FN11. Appellants point out that the State's concern in
these statutes, as expressed in the words of the 1924 Act's
title, 'An Act to Preserve Racial Integrity,' extends only
to the integrity of the white race. While Virginia
prohibits whites from marrying any nonwhite (subject to the
exception for the descendants of Pocahontas), Negroes,
Orientals, and any other racial class may intermarry without
statutory interference. Appellants contend that this
distinction renders Virginia's miscegenation statutes
arbitrary and unreasonable even assuming the constitutional
validity of an official purpose to preserve 'racial
integrity.' We need not reach this contention because
we find the racial classifications in these statutes
repugnant to the Fourteenth Amendment, even assuming an
even-handed state purpose to protect the 'integrity' of all
races.
**1824 II.
[9] These statutes also deprive the Lovings of
liberty without due process of law in violation of the Due
Process Clause of the Fourteenth Amendment. The
freedom to marry has long been recognized as one of the
vital personal rights essential to the orderly pursuit of
happiness by free men.
[10][11][12] Marriage is one of the 'basic civil
rights of man,' fundamental to our very existence and
survival. Skinner v. State of Oklahoma, 316 U.S. 535,
541, 62 S.Ct. 1110, 1113, 86 L.Ed. 1655 (1942). See
also Maynard v. Hill, 125 U.S. 190, 8 S.Ct. 723, 31 L.Ed.
654 (1888). To deny this fundamental freedom on so
unsupportable a basis as the racial classifications embodied
in these statutes, classifications so directly subversive of
the principle of equality at the heart of the Fourteenth
Amendment, is surely to deprive all the State's citizens of
liberty without due process of law. The Fourteenth
Amendment requires that the freedom of choice to marry not
be restricted by invidious racial discriminations.

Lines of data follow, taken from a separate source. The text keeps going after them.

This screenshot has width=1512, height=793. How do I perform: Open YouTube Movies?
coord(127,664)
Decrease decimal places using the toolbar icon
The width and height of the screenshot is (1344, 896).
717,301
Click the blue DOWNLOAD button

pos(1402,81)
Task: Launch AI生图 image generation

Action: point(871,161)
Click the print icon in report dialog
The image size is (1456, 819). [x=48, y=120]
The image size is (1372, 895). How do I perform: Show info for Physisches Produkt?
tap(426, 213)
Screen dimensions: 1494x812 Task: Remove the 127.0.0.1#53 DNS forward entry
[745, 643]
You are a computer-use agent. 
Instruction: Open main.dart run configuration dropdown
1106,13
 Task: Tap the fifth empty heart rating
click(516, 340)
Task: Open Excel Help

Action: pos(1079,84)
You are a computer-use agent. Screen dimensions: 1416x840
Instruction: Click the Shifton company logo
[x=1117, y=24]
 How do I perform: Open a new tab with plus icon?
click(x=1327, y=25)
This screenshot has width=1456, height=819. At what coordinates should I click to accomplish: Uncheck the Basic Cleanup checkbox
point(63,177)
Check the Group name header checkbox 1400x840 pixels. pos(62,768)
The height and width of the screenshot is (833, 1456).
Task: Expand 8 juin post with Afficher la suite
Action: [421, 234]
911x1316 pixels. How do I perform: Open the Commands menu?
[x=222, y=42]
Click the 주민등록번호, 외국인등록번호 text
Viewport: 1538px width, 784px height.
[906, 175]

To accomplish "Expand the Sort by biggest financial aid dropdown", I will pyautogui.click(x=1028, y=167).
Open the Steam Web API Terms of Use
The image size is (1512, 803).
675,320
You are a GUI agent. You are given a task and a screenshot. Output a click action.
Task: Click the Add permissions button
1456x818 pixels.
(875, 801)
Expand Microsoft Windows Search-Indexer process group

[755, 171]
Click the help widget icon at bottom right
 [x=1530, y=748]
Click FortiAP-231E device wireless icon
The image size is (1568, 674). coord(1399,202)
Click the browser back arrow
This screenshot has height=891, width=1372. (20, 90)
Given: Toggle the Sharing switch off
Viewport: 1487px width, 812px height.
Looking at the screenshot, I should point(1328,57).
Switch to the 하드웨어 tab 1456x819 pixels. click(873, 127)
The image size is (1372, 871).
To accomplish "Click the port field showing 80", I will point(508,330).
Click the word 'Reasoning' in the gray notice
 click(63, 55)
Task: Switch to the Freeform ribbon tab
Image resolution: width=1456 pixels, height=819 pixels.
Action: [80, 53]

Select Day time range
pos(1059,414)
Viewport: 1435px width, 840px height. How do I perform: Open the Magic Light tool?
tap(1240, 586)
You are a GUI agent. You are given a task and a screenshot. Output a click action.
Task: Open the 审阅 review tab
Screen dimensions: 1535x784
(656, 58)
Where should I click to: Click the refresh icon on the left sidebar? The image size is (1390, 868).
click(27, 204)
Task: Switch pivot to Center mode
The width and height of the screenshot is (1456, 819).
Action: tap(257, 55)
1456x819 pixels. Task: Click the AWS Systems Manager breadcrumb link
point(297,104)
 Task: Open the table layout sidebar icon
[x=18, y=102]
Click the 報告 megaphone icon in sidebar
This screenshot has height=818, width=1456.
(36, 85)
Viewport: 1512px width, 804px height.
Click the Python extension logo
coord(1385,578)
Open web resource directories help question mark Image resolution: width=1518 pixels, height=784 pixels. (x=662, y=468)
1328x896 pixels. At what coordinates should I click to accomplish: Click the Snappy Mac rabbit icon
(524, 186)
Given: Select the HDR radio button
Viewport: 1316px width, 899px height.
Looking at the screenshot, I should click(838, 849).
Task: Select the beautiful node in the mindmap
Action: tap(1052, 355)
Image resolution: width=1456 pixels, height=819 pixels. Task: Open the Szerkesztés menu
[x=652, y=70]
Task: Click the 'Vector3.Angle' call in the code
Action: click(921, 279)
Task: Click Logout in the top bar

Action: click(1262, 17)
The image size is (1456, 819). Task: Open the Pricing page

Under our Constitution, the freedom to marry or not marry, a
person of another race resides with the individual and
cannot be infringed by the State.
These convictions must be reversed. It is so
ordered.
Reversed.
*13 Mr. Justice STEWART, concurring.
I have previously expressed the belief that 'it is
simply not possible for a state law to be valid under our
Constitution which makes the criminality of an act depend
upon the race of the actor.' McLaughlin v. State of
Florida, 379 U.S. 184, 198, 85 S.Ct. 283, 292, 13 L.Ed.2d
222 (concurring opinion). Because I adhere to that
belief, I concur in the judgment of the Court.